Omagua is a Tupí-Guarani language closely related to Cocama, belonging to the Group III subgroup of the Tupí-Guaraní family, according to Aryon Rodrigues' classification of the family. Alternate names for Omagua include: Agua, Anapia, Ariana, Cambeba, Cambeeba, Cambela, Campeba, Canga-Peba, Compeva, Janbeba, Kambeba, Macanipa, Omagua-Yete, Pariana, Umaua, Yhuata.

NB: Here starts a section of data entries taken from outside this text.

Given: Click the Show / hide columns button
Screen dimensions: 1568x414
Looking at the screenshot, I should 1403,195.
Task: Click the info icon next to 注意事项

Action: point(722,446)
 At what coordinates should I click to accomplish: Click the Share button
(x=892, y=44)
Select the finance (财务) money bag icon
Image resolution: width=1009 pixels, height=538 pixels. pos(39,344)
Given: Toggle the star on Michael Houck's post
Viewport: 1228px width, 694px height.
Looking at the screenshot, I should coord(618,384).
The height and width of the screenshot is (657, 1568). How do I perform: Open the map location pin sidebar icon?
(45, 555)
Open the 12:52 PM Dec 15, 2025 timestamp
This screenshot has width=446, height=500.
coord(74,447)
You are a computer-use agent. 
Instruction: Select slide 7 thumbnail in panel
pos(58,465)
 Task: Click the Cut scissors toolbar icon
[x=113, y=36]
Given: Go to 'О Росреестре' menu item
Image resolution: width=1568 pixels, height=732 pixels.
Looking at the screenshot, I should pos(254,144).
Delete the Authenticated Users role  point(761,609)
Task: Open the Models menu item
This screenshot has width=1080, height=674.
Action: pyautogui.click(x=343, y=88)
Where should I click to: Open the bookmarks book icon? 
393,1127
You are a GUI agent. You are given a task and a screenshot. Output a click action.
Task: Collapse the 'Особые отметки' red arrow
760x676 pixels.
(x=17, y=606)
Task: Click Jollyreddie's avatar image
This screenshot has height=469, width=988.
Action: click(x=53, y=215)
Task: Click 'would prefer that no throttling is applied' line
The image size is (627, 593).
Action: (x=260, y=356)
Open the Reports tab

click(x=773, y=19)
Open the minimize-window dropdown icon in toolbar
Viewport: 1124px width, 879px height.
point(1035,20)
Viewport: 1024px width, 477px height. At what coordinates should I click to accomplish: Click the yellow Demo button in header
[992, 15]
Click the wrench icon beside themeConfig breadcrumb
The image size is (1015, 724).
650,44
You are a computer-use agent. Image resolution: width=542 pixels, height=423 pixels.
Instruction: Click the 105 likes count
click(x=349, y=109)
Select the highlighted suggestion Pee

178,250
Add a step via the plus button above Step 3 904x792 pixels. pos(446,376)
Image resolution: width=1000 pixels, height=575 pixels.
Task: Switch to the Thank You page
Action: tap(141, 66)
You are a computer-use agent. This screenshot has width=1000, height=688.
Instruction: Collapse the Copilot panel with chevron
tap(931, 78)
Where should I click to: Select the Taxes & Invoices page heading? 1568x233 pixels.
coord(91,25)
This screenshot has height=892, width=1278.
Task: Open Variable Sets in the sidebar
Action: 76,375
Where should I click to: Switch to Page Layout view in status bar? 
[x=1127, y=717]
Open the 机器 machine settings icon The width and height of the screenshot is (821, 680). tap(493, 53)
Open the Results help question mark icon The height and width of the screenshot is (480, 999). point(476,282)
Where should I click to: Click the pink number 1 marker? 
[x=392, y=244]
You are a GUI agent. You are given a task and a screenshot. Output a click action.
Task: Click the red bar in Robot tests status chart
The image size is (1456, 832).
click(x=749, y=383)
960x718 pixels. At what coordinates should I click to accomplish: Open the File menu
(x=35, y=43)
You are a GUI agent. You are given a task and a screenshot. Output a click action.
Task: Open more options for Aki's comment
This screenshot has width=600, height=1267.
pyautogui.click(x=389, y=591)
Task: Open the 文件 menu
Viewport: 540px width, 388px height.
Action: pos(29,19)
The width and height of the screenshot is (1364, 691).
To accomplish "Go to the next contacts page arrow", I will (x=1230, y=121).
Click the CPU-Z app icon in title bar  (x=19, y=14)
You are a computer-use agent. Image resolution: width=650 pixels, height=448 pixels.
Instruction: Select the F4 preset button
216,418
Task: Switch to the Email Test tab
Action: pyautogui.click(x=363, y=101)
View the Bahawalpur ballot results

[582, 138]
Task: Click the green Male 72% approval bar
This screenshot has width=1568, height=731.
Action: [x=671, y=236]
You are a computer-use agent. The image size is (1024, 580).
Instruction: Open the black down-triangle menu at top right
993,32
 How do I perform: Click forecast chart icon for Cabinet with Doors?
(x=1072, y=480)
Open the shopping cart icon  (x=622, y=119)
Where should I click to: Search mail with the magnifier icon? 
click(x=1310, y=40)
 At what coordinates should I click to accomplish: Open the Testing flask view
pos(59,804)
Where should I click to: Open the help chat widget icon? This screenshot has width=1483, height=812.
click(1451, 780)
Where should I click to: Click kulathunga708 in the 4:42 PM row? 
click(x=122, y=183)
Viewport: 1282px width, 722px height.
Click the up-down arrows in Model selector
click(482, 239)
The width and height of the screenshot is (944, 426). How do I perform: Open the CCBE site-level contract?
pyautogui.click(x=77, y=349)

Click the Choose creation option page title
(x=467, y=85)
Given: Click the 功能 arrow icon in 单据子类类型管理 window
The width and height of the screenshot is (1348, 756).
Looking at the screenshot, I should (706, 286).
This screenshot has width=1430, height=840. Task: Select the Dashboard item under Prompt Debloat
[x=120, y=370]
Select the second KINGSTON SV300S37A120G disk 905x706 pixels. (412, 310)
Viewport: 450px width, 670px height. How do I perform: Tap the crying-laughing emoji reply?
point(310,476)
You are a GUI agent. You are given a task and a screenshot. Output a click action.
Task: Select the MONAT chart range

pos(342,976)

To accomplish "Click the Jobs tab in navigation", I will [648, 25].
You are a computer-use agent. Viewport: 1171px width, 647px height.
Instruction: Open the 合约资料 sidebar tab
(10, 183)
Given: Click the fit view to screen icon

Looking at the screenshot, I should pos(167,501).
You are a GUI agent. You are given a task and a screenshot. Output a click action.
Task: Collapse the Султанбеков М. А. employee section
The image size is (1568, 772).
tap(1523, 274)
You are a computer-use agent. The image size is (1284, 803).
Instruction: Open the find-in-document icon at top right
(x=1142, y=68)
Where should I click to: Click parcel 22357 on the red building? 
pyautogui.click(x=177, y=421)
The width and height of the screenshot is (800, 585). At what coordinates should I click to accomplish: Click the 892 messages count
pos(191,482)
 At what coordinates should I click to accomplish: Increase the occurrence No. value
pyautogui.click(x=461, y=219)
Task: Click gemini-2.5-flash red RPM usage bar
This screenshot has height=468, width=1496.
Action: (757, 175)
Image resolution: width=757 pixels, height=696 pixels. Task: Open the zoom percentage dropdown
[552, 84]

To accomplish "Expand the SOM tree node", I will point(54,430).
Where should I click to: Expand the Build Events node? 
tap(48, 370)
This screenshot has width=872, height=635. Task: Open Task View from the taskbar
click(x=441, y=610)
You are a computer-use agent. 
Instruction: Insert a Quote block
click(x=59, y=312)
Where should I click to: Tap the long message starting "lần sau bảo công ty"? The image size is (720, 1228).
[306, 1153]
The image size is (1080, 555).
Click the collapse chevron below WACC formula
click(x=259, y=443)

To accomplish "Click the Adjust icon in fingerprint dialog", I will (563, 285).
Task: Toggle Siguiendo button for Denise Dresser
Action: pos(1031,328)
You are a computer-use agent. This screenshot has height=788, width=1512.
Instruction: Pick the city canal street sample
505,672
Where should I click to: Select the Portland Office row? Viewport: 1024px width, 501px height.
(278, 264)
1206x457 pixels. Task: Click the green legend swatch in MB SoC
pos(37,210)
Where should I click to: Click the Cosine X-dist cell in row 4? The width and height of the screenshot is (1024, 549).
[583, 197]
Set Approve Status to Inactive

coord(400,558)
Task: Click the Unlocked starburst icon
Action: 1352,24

Historical and modern distribution

When Europeans first arrived in the western Amazon Basin in significant number in the late 17th and early 18th century, Omagua was spoken by approximately 100,000 individuals in two major areas: along the Amazon River proper, between the mouths of the Napo River and Jutaí River, and in the vicinity of the Aguarico River, a tributary of the upper Napo River. At this time, then, Omagua speakers lived in regions corresponding to modern eastern Peruvian Amazonia, western Brazilian Amazonia, and eastern Ecuadoran Amazonia.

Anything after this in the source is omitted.